How medical-dental integration would advance dentistry

Creating additional overlap and collaboration between the medical and dental professions is something that seven dental professionals would like to see done more in the industry.

The leaders featured in this article are all speaking at Becker's 2024 dental conferences. This includes our Spring Future of Dentistry Roundtable, which is set for June 19-21 at the Swissotel in Chicago, and our Fall Future of Dentistry Roundtable, which is set for Oct. 30-Nov. 1 at the Hyatt Regency in Chicago.

If you work at a DSO or dental practice and would like to be considered as a speaker, contact Randi Haseman at

As part of an ongoing series, Becker's is talking to healthcare leaders who will speak at our roundtables. The following are answers from our speakers at the events.

Question: What is something you would like to see done differently in the dental industry?

Manu Chaudhry, DDS. President of Capitol Dental Care (Salem, Ore.): Without a second thought, I wish the dental industry would embrace true medical-dental integration through interoperability and treating through healing. Interoperability is the ability to access physical health information and share dental health information, and integration into the dental electronic health record will advance our profession. All too often, we seek to treat diagnosed tooth decay and gum disease, and as a profession we must drive more upstream advancement that prevent disease.

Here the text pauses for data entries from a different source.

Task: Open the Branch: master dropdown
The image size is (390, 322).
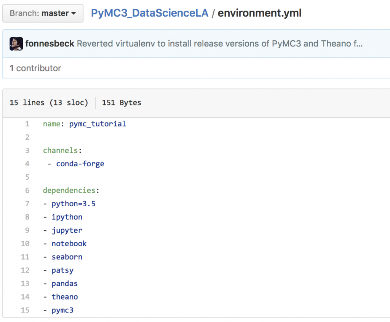Action: click(43, 13)
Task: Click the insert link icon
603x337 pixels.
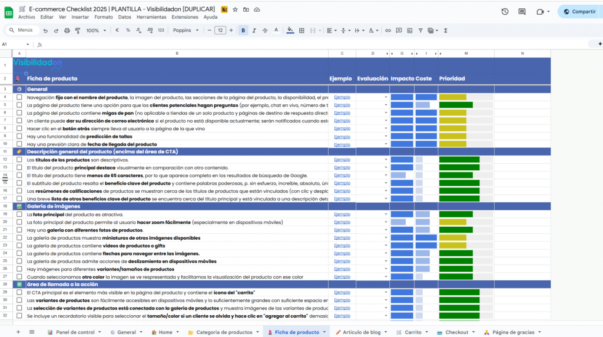Action: tap(388, 30)
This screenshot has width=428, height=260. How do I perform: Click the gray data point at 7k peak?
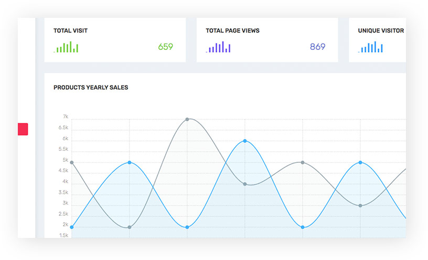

Mark Doherty, DMD. Endodontist and Partner of South Coast Endodontics (New Bedford, Mass.): Diagnosing orofacial pain can at times be challenging, especially when nonodontogenic conditions (sinusitis, neuralgias, TMJ disorders, myofascial pain syndrome) mimic tooth pain or when tooth pain mimics nonodontogenic conditions. One thing I would like to see done differently in dentistry is better interdisciplinary collaboration among dentists, specialists and physicians when diagnosing complicated cases of orofacial pain. If there was better integration with medical and dental personnel, along with interoperable electronic dental and medical records, it could and should minimize patient/provider frustration, duplication of testing, wasted time and expense. 

Sodabeh Etminan, DMD. Senior Director of Oral Health of UI Health Mile Square Health Center-South Shore (Chicago): As someone who works in an interdisciplinary setting, I would like to see more dental practices integrated with medical care. This includes EHRs that include medical and dental modules, and more communications between different disciplines. As patients are growing older and becoming more medically complex, it is important to treat the patient holistically instead of in a siloed model. 

Maxine Feinberg, DDS. Dentist and Periodontist of Maxine Feinberg DDS (Cranford, N.J.): I would like to see a stronger interdisciplinary approach to patient care, resulting in more comprehensive treatment. This will result in better overall oral and systemic health.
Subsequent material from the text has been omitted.